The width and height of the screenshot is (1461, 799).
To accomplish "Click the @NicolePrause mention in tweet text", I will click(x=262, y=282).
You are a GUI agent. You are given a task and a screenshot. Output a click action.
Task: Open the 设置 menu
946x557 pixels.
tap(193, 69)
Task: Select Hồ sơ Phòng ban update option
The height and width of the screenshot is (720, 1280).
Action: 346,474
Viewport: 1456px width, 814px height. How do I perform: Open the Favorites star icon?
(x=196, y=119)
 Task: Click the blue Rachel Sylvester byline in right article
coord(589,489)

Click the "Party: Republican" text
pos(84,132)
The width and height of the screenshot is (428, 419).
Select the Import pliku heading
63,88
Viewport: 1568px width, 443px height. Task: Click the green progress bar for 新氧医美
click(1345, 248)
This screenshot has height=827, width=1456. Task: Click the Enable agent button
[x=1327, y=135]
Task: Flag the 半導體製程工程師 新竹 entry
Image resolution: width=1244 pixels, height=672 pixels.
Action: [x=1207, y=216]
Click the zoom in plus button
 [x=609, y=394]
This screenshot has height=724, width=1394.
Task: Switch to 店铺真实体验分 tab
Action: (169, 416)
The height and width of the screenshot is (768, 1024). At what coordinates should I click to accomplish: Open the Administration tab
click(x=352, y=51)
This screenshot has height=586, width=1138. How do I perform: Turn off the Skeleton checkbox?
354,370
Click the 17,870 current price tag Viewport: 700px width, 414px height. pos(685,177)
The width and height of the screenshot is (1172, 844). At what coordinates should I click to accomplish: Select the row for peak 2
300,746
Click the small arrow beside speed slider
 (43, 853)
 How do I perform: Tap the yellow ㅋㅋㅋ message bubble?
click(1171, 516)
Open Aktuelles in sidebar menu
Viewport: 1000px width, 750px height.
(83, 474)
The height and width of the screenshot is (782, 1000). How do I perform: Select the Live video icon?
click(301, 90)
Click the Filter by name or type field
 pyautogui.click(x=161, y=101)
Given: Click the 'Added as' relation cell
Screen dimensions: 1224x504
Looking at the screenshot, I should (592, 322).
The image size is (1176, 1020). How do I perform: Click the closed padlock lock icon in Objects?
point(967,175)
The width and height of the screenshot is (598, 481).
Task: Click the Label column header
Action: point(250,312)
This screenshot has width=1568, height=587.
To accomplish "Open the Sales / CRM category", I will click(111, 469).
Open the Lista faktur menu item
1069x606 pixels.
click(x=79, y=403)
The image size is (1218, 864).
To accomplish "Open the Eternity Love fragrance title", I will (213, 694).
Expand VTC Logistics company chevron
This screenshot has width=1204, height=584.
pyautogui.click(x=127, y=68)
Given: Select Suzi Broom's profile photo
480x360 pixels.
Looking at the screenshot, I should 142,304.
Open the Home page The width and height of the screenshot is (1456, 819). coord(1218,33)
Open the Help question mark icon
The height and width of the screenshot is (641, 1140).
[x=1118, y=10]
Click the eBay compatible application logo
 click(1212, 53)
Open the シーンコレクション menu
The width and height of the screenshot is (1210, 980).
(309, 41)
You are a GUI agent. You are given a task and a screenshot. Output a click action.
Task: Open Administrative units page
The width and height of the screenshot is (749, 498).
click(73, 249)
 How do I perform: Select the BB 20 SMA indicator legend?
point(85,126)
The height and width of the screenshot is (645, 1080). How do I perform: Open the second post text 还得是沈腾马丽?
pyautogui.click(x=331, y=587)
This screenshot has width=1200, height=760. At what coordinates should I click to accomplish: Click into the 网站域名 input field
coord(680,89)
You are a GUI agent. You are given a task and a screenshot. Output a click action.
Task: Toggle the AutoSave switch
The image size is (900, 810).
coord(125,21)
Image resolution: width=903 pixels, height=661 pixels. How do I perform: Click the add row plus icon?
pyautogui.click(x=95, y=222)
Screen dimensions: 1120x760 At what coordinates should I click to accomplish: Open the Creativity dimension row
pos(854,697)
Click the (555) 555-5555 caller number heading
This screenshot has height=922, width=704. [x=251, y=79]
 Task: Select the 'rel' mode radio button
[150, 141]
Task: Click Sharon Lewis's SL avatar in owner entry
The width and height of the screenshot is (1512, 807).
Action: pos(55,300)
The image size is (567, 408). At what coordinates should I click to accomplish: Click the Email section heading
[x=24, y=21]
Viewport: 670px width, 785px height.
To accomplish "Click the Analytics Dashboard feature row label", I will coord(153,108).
————
Activity:
Your answer must consist of every line above, transcribed verbatim.

Written reply:
The width and height of the screenshot is (1461, 799).
To accomplish "Click the @NicolePrause mention in tweet text", I will click(x=262, y=282).
You are a GUI agent. You are given a task and a screenshot. Output a click action.
Task: Open the 设置 menu
946x557 pixels.
tap(193, 69)
Task: Select Hồ sơ Phòng ban update option
The height and width of the screenshot is (720, 1280).
Action: 346,474
Viewport: 1456px width, 814px height. How do I perform: Open the Favorites star icon?
(x=196, y=119)
 Task: Click the blue Rachel Sylvester byline in right article
coord(589,489)

Click the "Party: Republican" text
pos(84,132)
The width and height of the screenshot is (428, 419).
Select the Import pliku heading
63,88
Viewport: 1568px width, 443px height. Task: Click the green progress bar for 新氧医美
click(1345, 248)
This screenshot has height=827, width=1456. Task: Click the Enable agent button
[x=1327, y=135]
Task: Flag the 半導體製程工程師 新竹 entry
Image resolution: width=1244 pixels, height=672 pixels.
Action: [x=1207, y=216]
Click the zoom in plus button
 [x=609, y=394]
This screenshot has height=724, width=1394.
Task: Switch to 店铺真实体验分 tab
Action: (169, 416)
The height and width of the screenshot is (768, 1024). At what coordinates should I click to accomplish: Open the Administration tab
click(x=352, y=51)
This screenshot has height=586, width=1138. How do I perform: Turn off the Skeleton checkbox?
354,370
Click the 17,870 current price tag Viewport: 700px width, 414px height. pos(685,177)
The width and height of the screenshot is (1172, 844). At what coordinates should I click to accomplish: Select the row for peak 2
300,746
Click the small arrow beside speed slider
 (43, 853)
 How do I perform: Tap the yellow ㅋㅋㅋ message bubble?
click(1171, 516)
Open Aktuelles in sidebar menu
Viewport: 1000px width, 750px height.
(83, 474)
The height and width of the screenshot is (782, 1000). How do I perform: Select the Live video icon?
click(301, 90)
Click the Filter by name or type field
 pyautogui.click(x=161, y=101)
Given: Click the 'Added as' relation cell
Screen dimensions: 1224x504
Looking at the screenshot, I should (592, 322).
The image size is (1176, 1020). How do I perform: Click the closed padlock lock icon in Objects?
point(967,175)
The width and height of the screenshot is (598, 481).
Task: Click the Label column header
Action: point(250,312)
This screenshot has width=1568, height=587.
To accomplish "Open the Sales / CRM category", I will click(111, 469).
Open the Lista faktur menu item
1069x606 pixels.
click(x=79, y=403)
The image size is (1218, 864).
To accomplish "Open the Eternity Love fragrance title", I will (213, 694).
Expand VTC Logistics company chevron
This screenshot has width=1204, height=584.
pyautogui.click(x=127, y=68)
Given: Select Suzi Broom's profile photo
480x360 pixels.
Looking at the screenshot, I should 142,304.
Open the Home page The width and height of the screenshot is (1456, 819). coord(1218,33)
Open the Help question mark icon
The height and width of the screenshot is (641, 1140).
[x=1118, y=10]
Click the eBay compatible application logo
 click(1212, 53)
Open the シーンコレクション menu
The width and height of the screenshot is (1210, 980).
(309, 41)
You are a GUI agent. You are given a task and a screenshot. Output a click action.
Task: Open Administrative units page
The width and height of the screenshot is (749, 498).
click(73, 249)
 How do I perform: Select the BB 20 SMA indicator legend?
point(85,126)
The height and width of the screenshot is (645, 1080). How do I perform: Open the second post text 还得是沈腾马丽?
pyautogui.click(x=331, y=587)
This screenshot has width=1200, height=760. At what coordinates should I click to accomplish: Click into the 网站域名 input field
coord(680,89)
You are a GUI agent. You are given a task and a screenshot. Output a click action.
Task: Toggle the AutoSave switch
The image size is (900, 810).
coord(125,21)
Image resolution: width=903 pixels, height=661 pixels. How do I perform: Click the add row plus icon?
pyautogui.click(x=95, y=222)
Screen dimensions: 1120x760 At what coordinates should I click to accomplish: Open the Creativity dimension row
pos(854,697)
Click the (555) 555-5555 caller number heading
This screenshot has height=922, width=704. [x=251, y=79]
 Task: Select the 'rel' mode radio button
[150, 141]
Task: Click Sharon Lewis's SL avatar in owner entry
The width and height of the screenshot is (1512, 807).
Action: pos(55,300)
The image size is (567, 408). At what coordinates should I click to accomplish: Click the Email section heading
[x=24, y=21]
Viewport: 670px width, 785px height.
To accomplish "Click the Analytics Dashboard feature row label", I will coord(153,108).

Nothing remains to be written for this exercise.